GIVEN REQUEST:
Extract every line of the material below that contains the word "perform". Copy each such line in full.

(Click-target data)
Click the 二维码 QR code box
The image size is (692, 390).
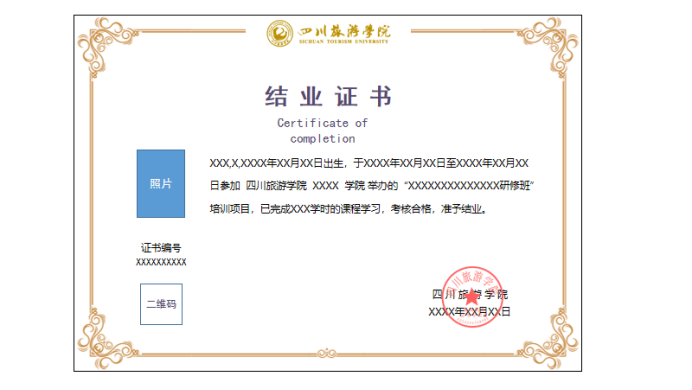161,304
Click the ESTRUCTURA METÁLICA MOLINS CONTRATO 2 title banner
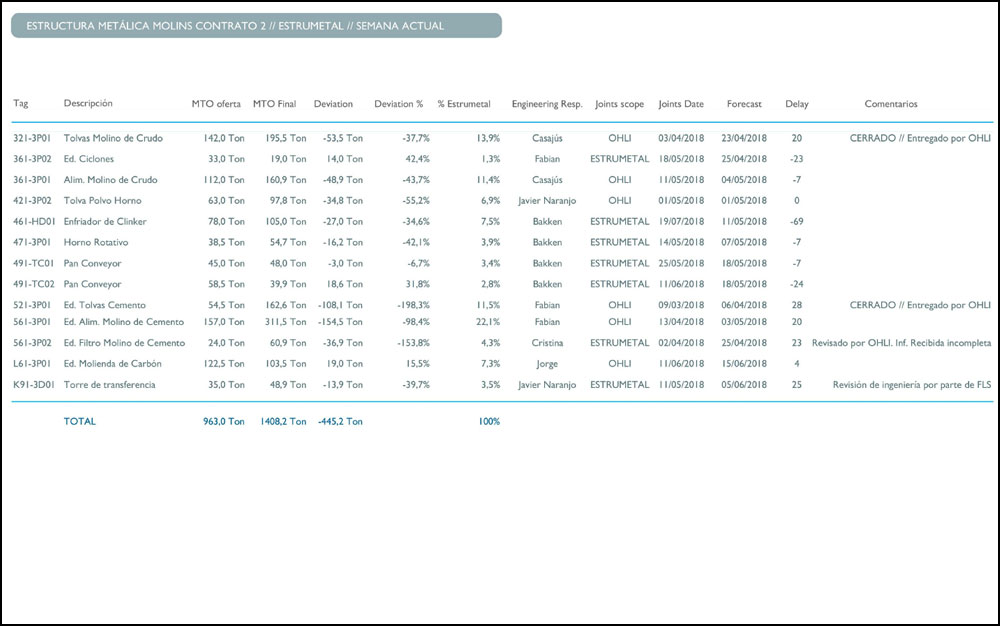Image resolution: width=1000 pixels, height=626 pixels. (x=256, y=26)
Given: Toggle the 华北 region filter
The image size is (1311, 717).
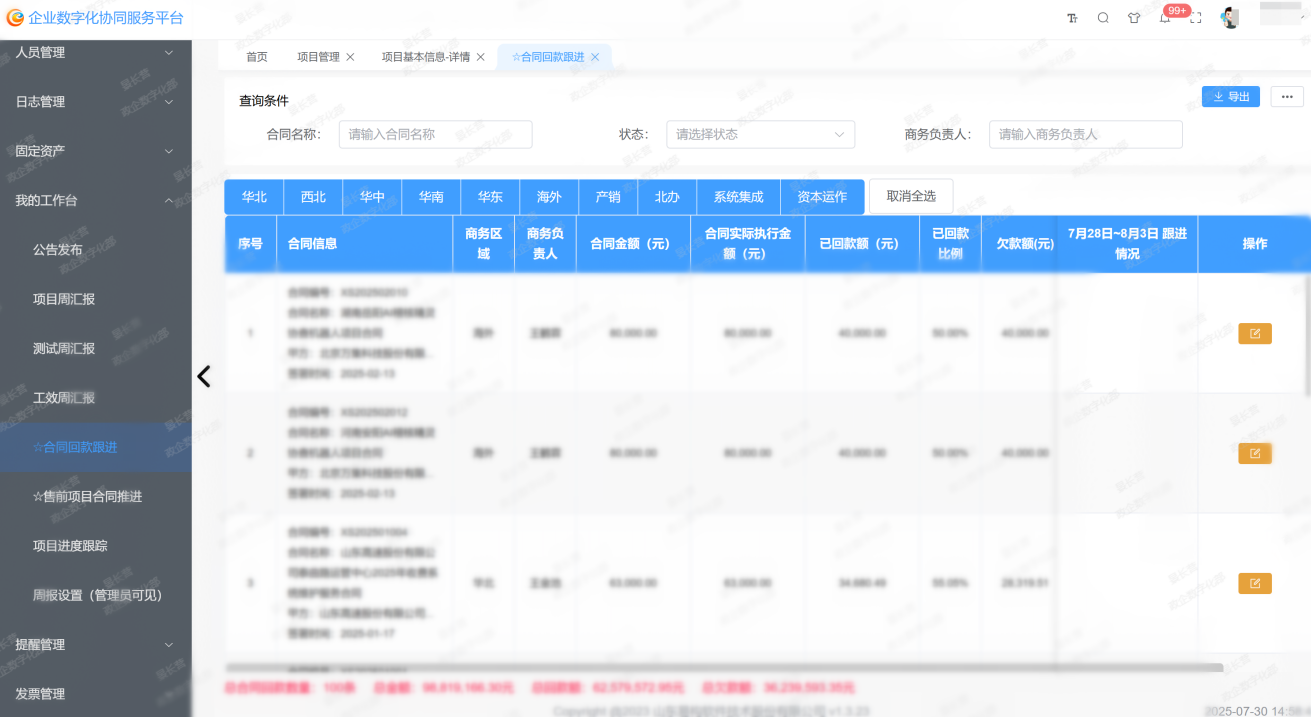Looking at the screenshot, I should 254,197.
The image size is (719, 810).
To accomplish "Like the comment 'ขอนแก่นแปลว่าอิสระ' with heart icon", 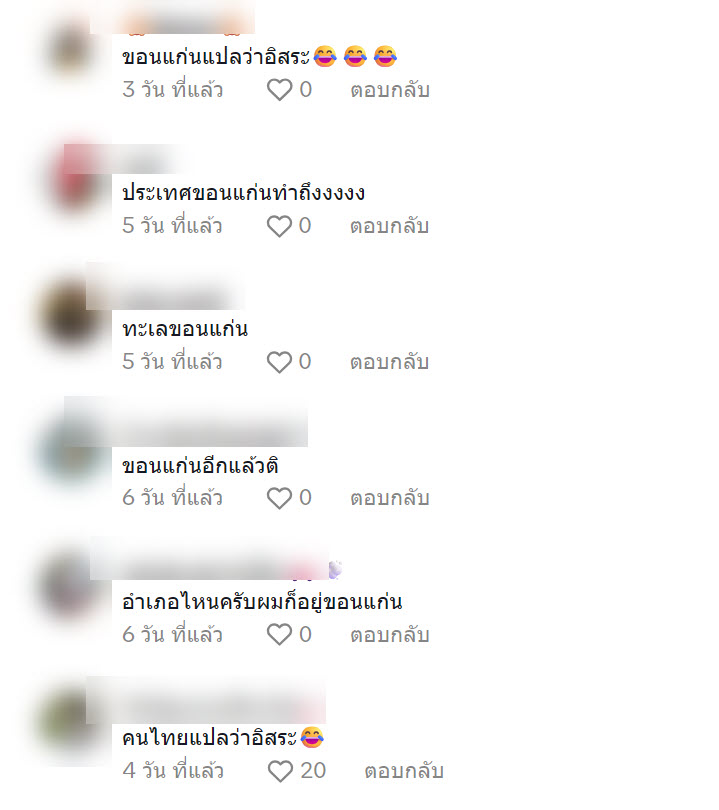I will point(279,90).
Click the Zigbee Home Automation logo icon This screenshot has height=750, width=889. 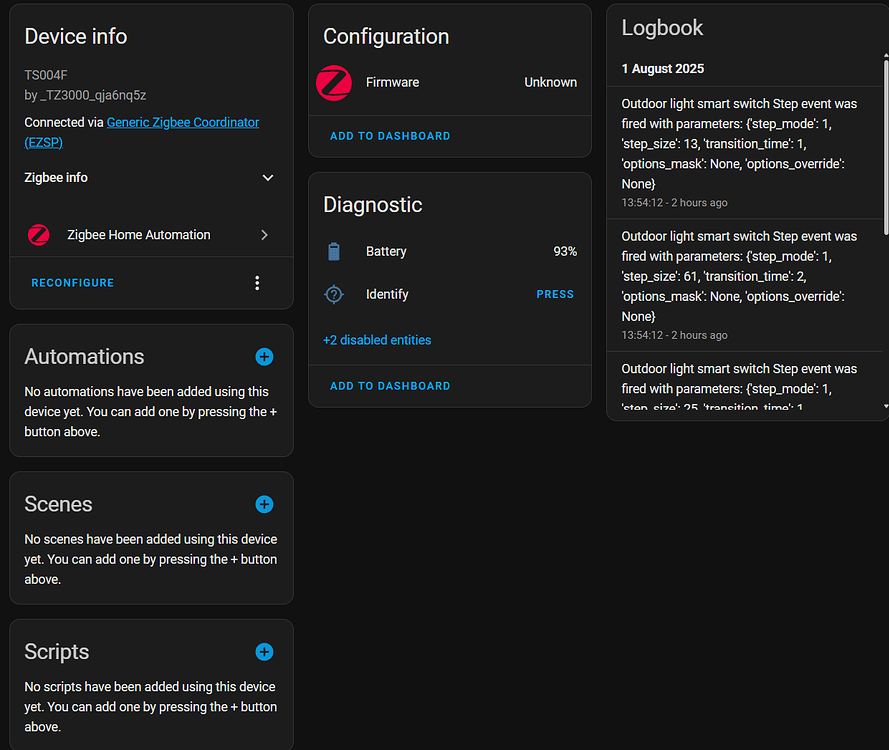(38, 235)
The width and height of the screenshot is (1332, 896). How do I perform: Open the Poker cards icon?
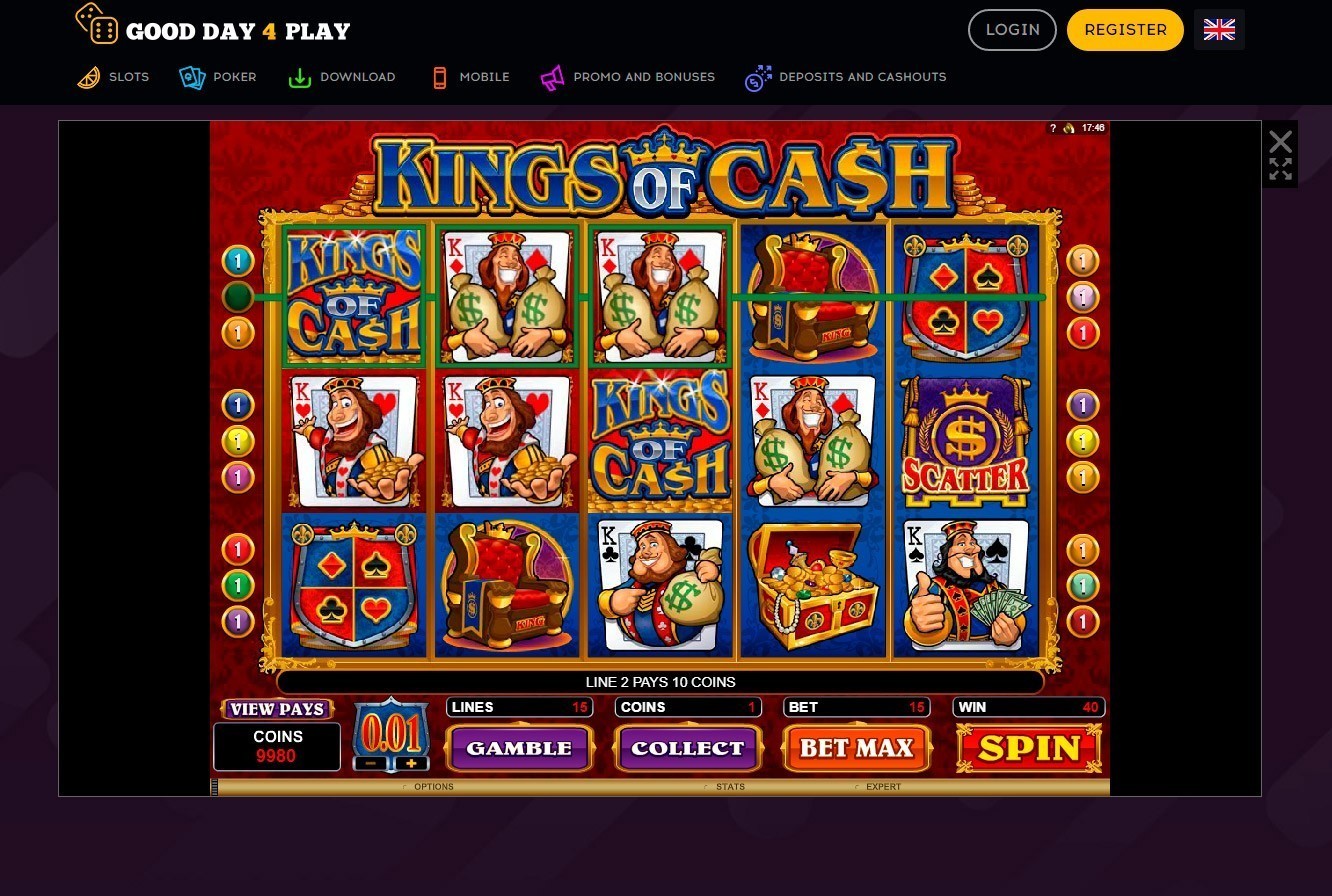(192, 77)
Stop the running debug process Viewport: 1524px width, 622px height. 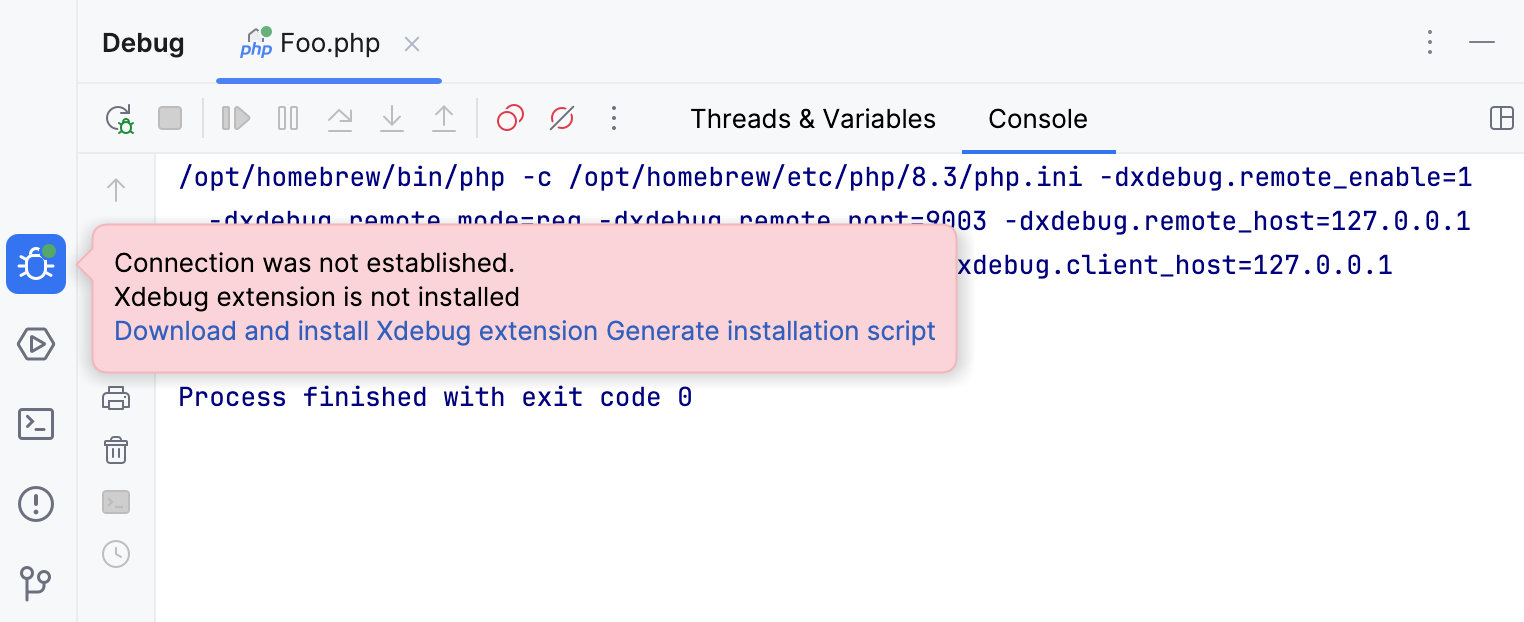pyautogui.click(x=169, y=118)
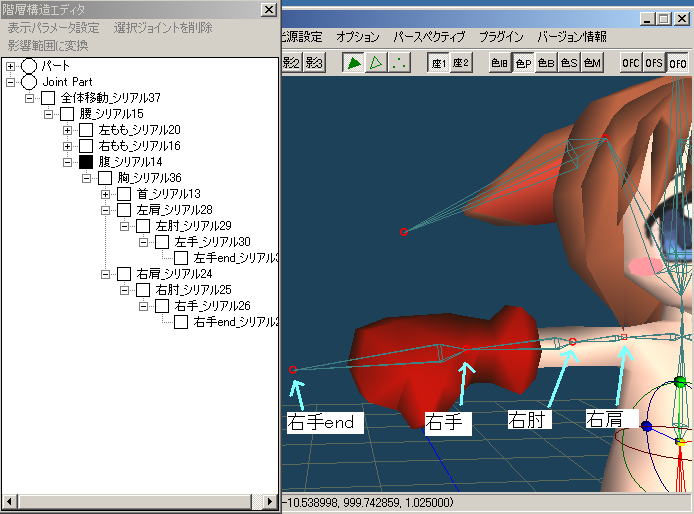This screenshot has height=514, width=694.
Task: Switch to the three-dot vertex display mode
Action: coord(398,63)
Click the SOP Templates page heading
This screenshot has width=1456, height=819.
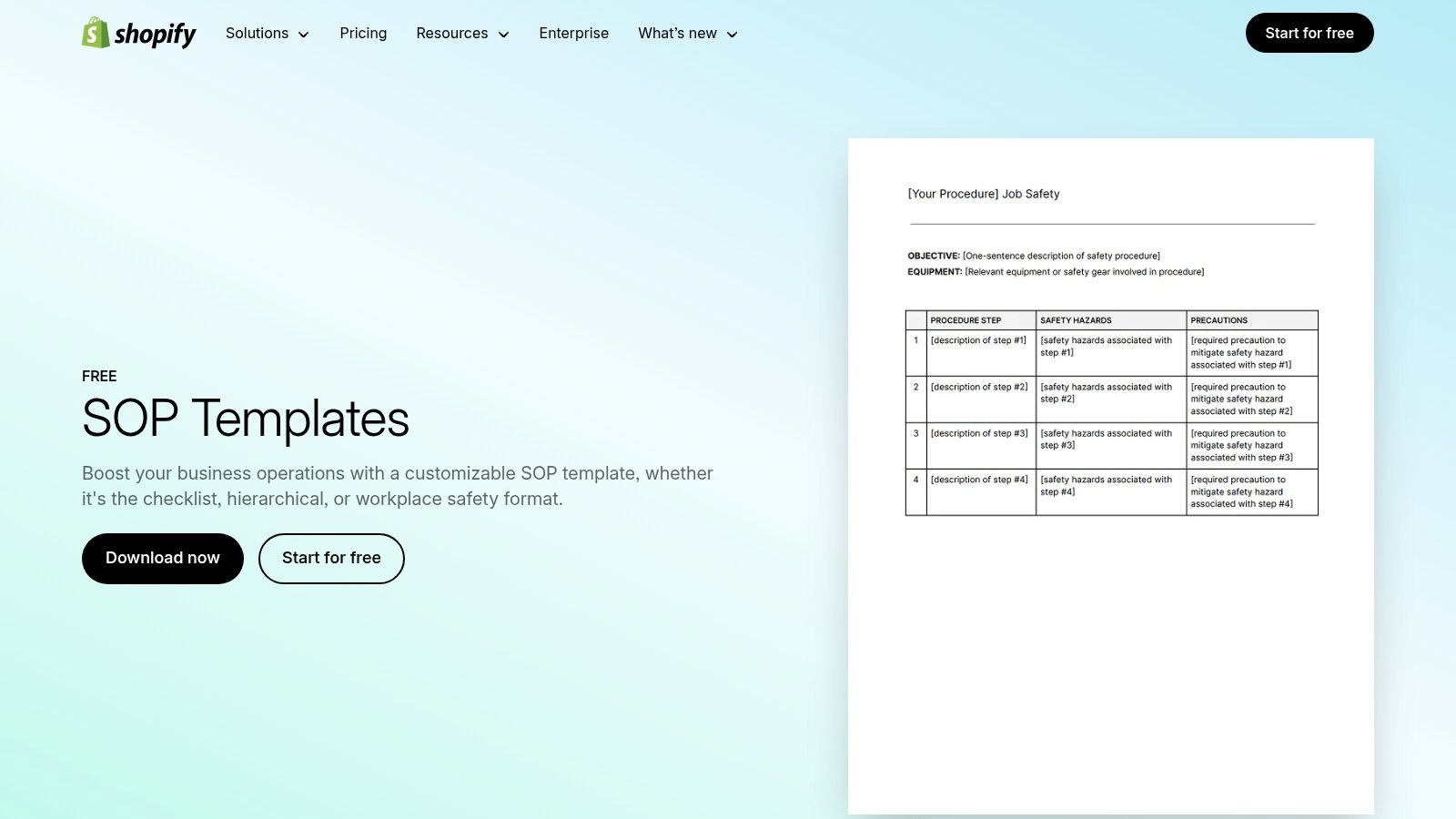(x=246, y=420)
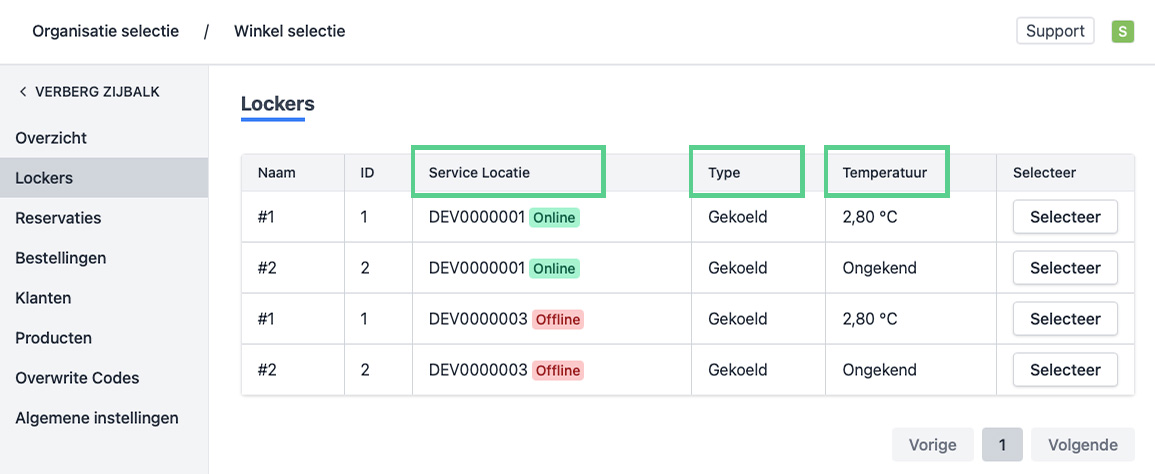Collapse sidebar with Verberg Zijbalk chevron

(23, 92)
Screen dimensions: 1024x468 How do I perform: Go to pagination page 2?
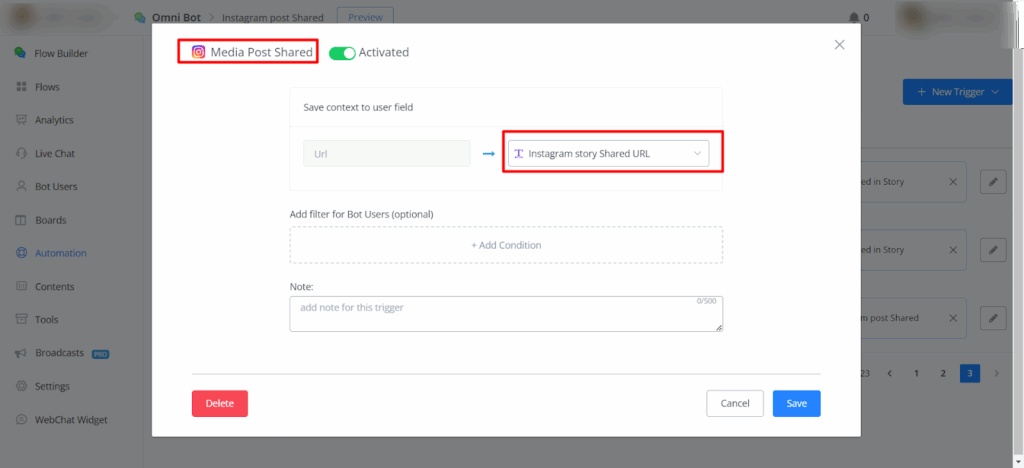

ANSWER TO THIS PROBLEM:
The width and height of the screenshot is (1332, 896). How do I perform: Open the Poker cards icon?
Screen dimensions: 1024x468 How do I perform: Go to pagination page 2?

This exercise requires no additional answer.